The redundancies, which were implemented last week, affected associates from stores, field operations and offices in Texas.
In a statement, JCPenney said: “While it is never easy to make decisions that directly affect our valued associates, the actions last week… were a necessary step to ensure the long-term success of our company.”
Last May, JCPenney filed for Chapter 11 bankruptcy protection petition. Later in the month, it secured approvals from the US Bankruptcy Court for the Southern District of Texas for the First Day motions.
The move was intended to reduce the company’s debt and maintain financial stability.
Last July, JCPenney’s attorney, Joshua Sussberg of Kirkland and Ellis, told a bankruptcy judge that the company was planning to proceed in divesting its business.
Mr Sussberg said the divestiture was due to be completed later that year.
In December, the company announced that its retail and operating assets had exited Chapter 11. It said the business would continue under new ownership and customers would be served under the JCPenney banner.
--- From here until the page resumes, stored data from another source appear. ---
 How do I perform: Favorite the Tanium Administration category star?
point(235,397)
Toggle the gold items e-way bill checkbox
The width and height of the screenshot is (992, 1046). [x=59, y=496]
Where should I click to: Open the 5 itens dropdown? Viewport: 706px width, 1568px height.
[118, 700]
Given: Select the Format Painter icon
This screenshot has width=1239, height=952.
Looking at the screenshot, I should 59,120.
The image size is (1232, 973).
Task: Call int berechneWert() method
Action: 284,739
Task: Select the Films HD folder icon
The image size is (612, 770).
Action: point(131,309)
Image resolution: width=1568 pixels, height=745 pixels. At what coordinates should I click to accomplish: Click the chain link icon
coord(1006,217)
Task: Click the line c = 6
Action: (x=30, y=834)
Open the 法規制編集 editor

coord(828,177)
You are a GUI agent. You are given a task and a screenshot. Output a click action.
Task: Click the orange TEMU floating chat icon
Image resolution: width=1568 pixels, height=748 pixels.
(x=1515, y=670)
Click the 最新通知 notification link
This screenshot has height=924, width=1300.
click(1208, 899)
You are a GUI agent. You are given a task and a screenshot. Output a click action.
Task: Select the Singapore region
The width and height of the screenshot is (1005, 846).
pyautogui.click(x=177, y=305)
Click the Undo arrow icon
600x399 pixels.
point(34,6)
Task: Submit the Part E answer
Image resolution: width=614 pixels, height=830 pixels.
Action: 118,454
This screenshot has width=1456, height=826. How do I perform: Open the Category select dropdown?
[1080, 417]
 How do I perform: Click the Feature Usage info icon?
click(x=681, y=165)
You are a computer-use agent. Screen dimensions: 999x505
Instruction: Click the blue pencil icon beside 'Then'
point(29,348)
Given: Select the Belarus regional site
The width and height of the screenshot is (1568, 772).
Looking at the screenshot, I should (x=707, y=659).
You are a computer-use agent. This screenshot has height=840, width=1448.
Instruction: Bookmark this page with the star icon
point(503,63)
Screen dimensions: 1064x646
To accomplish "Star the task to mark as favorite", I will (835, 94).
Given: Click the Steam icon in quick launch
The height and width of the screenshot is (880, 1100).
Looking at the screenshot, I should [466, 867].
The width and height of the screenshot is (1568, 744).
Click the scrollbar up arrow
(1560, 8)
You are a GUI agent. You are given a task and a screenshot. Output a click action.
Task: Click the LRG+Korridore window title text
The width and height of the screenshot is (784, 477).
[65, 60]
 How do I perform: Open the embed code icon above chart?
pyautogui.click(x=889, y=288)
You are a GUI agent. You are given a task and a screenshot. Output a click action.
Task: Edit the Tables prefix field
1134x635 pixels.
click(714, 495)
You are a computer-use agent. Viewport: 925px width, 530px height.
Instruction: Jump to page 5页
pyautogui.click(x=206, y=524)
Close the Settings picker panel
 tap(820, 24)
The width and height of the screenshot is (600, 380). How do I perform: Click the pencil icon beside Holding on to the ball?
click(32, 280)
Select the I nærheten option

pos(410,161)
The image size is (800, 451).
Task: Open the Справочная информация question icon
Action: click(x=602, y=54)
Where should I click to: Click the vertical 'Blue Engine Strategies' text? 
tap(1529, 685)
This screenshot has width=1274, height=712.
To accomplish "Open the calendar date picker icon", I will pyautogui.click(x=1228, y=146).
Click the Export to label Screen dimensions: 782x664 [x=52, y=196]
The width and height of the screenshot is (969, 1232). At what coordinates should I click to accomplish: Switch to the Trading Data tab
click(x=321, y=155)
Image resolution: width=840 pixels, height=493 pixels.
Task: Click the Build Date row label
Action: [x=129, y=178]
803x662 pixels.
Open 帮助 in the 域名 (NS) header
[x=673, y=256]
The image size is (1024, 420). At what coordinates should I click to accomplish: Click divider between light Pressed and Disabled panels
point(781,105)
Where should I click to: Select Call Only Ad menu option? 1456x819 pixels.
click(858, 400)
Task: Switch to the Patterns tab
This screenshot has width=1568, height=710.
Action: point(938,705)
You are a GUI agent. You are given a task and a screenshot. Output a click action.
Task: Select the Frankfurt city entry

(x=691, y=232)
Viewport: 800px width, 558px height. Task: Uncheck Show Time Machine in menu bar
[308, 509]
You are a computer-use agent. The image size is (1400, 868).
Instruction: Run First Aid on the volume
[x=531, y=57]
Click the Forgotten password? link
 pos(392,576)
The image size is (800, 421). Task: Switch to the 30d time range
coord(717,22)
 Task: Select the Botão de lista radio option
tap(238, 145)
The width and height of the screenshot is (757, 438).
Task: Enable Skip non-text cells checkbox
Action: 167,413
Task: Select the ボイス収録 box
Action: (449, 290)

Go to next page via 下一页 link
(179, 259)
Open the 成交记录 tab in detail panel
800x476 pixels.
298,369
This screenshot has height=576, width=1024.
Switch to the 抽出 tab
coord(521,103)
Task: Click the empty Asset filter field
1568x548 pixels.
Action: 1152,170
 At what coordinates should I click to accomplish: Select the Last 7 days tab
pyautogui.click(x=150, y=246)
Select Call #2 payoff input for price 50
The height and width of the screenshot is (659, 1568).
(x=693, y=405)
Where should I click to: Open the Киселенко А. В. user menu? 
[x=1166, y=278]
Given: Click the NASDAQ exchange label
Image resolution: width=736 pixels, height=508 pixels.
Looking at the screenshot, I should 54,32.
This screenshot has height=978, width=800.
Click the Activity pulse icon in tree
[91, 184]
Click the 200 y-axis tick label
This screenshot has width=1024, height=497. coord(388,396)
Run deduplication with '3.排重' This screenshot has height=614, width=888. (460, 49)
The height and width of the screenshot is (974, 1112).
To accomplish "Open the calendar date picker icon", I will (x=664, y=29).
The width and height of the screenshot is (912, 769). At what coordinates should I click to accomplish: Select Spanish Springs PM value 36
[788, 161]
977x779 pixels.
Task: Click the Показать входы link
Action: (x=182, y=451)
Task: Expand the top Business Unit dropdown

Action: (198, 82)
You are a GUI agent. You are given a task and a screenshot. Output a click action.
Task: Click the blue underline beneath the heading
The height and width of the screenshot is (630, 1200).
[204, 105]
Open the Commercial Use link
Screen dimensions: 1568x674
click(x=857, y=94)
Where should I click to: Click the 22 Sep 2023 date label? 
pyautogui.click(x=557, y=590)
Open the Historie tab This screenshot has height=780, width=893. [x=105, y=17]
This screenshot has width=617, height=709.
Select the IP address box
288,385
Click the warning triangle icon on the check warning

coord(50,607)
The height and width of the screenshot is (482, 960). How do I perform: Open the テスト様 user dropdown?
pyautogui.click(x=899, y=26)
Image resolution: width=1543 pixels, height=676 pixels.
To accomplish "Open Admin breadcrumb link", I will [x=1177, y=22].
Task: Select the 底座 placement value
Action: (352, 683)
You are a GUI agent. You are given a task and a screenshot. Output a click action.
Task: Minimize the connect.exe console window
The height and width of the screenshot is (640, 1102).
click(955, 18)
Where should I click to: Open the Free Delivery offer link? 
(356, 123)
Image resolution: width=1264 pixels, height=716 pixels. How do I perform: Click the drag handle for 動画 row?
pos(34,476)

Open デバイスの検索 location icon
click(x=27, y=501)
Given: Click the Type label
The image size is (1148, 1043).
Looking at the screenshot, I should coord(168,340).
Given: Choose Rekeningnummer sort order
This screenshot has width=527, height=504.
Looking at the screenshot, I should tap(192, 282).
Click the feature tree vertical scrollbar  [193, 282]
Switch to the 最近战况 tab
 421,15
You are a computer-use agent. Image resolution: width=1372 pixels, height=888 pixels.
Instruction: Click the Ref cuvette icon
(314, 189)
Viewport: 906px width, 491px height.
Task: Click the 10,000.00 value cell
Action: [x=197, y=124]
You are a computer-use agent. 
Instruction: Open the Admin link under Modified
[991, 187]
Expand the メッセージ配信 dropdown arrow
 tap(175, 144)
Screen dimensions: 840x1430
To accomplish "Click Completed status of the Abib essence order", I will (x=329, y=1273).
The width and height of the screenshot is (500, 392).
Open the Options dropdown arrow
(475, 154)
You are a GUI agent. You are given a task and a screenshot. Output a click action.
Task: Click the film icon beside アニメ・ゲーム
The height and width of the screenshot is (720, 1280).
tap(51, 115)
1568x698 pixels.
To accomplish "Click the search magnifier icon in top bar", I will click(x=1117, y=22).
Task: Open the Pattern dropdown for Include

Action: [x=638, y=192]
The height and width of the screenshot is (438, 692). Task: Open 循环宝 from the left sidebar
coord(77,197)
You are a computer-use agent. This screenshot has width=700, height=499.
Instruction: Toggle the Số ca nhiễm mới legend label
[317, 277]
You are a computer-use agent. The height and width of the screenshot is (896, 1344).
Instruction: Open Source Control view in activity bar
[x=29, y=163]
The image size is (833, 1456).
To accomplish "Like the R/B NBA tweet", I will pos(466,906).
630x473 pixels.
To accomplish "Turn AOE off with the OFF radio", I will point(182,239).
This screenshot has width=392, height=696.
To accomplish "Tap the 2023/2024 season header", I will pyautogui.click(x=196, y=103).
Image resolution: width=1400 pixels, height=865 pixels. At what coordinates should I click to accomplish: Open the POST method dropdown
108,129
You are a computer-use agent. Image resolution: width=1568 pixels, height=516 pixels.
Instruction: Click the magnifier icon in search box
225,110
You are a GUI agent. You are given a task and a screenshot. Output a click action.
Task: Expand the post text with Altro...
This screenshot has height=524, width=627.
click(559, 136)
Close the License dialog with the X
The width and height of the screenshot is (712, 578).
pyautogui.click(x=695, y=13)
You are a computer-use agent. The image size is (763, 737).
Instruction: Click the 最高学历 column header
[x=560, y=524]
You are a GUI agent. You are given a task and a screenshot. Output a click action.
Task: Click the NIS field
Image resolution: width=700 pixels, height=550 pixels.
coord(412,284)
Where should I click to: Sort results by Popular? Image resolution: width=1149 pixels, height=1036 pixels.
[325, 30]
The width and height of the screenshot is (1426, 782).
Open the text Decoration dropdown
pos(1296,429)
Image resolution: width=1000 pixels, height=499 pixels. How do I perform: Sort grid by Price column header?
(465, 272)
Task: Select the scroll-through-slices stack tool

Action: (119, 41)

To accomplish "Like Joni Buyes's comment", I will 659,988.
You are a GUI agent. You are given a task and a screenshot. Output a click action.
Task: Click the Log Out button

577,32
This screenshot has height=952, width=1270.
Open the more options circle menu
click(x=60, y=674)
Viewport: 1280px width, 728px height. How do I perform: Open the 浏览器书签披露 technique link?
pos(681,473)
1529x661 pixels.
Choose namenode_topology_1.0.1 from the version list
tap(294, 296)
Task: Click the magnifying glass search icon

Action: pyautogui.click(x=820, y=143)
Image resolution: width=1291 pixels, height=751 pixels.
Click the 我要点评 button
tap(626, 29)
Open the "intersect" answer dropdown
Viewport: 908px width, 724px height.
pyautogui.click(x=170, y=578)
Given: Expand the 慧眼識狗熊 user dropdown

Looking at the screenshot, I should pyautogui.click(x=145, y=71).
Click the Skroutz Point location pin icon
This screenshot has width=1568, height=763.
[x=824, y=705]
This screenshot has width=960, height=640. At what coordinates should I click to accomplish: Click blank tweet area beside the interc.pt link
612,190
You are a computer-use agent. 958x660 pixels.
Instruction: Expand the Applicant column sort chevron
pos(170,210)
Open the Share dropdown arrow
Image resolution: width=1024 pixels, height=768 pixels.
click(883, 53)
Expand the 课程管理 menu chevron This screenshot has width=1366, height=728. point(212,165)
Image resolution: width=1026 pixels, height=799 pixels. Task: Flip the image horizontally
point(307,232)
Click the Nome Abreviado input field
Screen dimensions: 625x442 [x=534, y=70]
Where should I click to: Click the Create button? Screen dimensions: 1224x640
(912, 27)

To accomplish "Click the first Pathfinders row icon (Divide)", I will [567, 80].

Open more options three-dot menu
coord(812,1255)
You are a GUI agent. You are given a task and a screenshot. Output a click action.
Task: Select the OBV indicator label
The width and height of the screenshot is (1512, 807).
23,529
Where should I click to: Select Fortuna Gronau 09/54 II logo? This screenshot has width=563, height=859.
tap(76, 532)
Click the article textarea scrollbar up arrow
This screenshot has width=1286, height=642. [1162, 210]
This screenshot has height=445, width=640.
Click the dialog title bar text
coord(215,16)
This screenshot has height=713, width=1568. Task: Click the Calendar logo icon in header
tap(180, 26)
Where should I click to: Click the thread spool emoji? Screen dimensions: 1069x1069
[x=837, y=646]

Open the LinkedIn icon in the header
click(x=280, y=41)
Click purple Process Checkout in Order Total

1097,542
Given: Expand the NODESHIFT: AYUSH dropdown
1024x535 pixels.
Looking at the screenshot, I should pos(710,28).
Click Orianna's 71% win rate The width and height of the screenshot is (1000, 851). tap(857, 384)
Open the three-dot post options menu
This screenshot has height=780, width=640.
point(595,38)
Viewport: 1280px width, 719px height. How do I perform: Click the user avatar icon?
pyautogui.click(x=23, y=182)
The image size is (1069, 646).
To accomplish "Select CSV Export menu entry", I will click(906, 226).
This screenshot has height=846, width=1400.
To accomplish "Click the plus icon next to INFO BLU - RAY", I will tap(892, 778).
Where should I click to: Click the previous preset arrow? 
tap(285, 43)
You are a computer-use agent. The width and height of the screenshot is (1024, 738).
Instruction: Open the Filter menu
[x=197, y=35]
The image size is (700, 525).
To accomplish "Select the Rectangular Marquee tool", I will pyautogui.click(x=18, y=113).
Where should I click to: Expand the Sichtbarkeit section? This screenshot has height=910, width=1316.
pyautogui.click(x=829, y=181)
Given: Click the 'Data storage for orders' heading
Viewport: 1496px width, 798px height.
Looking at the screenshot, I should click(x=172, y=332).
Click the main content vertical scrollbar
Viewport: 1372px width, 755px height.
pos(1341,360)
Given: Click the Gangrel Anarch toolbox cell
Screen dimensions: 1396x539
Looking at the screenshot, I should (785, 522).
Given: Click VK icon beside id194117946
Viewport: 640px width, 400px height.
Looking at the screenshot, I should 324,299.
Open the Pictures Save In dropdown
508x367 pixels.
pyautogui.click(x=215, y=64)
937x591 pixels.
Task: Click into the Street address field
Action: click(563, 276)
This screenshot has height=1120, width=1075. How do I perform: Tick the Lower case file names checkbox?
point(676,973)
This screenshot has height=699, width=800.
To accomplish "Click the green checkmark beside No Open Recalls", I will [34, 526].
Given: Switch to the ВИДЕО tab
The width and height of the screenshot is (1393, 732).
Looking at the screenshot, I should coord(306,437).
JCPenney currently operates 672 stores, compared to 846 stores at the time of filing Chapter 11. Around 34,000 associates have so far lost their jobs.
At the time of filing Chapter 11, the company had around 84,000 employees.
A further 18 JCPenney stores are planned to close this month as part of a ‘phased store optimisation strategy’.
The company has a store network spread across the US and Puerto Rico as well as an online presence.